Urinary concentrations of phthalate metabolites in early pregnancy associated with clinical pregnancy loss in Chinese women.

Limited evidence revealed conflicting results on relationship between phthalate exposure and clinical pregnancy loss (gestational weeks >6).
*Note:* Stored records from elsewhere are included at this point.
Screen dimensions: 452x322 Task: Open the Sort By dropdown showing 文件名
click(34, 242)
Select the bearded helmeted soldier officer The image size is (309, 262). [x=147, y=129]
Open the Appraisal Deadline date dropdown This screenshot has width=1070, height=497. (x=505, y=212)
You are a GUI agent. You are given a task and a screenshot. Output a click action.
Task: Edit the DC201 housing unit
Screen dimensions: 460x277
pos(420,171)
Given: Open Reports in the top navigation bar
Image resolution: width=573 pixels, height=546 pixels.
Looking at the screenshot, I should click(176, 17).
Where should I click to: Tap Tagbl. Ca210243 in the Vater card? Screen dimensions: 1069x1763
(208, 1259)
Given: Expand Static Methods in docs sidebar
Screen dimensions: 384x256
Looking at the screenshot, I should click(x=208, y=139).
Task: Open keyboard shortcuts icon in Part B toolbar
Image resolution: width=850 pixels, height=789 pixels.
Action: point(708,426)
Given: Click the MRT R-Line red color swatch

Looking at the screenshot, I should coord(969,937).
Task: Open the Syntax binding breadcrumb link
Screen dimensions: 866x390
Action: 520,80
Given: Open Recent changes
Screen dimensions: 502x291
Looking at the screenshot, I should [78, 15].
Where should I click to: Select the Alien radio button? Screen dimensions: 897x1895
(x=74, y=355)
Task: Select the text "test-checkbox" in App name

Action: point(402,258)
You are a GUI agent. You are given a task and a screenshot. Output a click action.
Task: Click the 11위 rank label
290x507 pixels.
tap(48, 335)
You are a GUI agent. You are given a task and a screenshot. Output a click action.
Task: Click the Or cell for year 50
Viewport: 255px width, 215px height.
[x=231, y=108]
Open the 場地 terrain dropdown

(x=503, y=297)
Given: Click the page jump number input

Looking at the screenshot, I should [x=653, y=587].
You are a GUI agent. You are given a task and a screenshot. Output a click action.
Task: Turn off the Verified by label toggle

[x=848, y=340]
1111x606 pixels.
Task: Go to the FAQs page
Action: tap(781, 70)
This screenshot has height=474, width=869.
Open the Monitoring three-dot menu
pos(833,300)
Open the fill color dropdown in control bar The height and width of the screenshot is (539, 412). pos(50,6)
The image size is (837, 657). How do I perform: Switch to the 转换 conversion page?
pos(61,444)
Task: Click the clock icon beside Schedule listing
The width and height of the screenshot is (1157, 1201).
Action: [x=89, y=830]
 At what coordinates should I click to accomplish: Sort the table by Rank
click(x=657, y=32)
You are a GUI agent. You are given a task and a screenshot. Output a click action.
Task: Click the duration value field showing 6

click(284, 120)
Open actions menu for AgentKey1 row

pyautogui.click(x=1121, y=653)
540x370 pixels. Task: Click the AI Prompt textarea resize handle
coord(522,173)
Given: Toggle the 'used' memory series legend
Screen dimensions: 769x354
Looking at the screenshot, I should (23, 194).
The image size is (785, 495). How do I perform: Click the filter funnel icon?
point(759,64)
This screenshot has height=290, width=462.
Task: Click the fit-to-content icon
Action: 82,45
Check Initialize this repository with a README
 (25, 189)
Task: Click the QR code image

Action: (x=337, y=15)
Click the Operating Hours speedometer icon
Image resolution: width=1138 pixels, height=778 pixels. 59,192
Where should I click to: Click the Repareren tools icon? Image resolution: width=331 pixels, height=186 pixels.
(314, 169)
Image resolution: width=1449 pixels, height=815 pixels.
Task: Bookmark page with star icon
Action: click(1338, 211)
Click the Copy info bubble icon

A prospective cohort study in Chinese pregnant women (n = 3220) was conducted to investigate the association between urinary phthalate metabolites and clinical pregnancy loss (gestational weeks 6 to 27; n = 109). Morning urine samples during gestational weeks 5 to 14 (mean 10.42) were collected to measure monomethyl phthalate (MMP), monoethyl phthalate (MEP), monobutyl phthalate (MBP), monobenzyl phthalate (MBzP), mono (2-ethylhexyl) phthalate (MEHP), mono (2-ethyl-5-oxohexyl) phthalate (MEOHP) and mono (2-ethyl-5-hydroxyhexyl) phthalate (MEHHP). The concentrations of low- and high-molecular weight phthalate metabolites (ΣLMWP <250 Da and ΣHMWP >250 Da) were calculated. Adjusted logistic regression models showed increased risks of clinical pregnancy loss in women with higher creatinine- normalized concentrations of MEP, MBP, MEOHP, MEHHP, ΣLMWP and ΣHMWP. Stratified analysis by gestational weeks (10 weeks) of miscarriage indicated positive associations of MEP, MEOHP, MEHHP and ΣHMWP with embryonic loss (during gestational weeks 6 to 10). The only association of foetal loss (during gestational weeks 11 to 27) was observed with MEHHP. Our findings suggested that Chinese women who were exposed to phthalates during early pregnancy had an increased risk of clinical pregnancy loss, especially embryonic loss.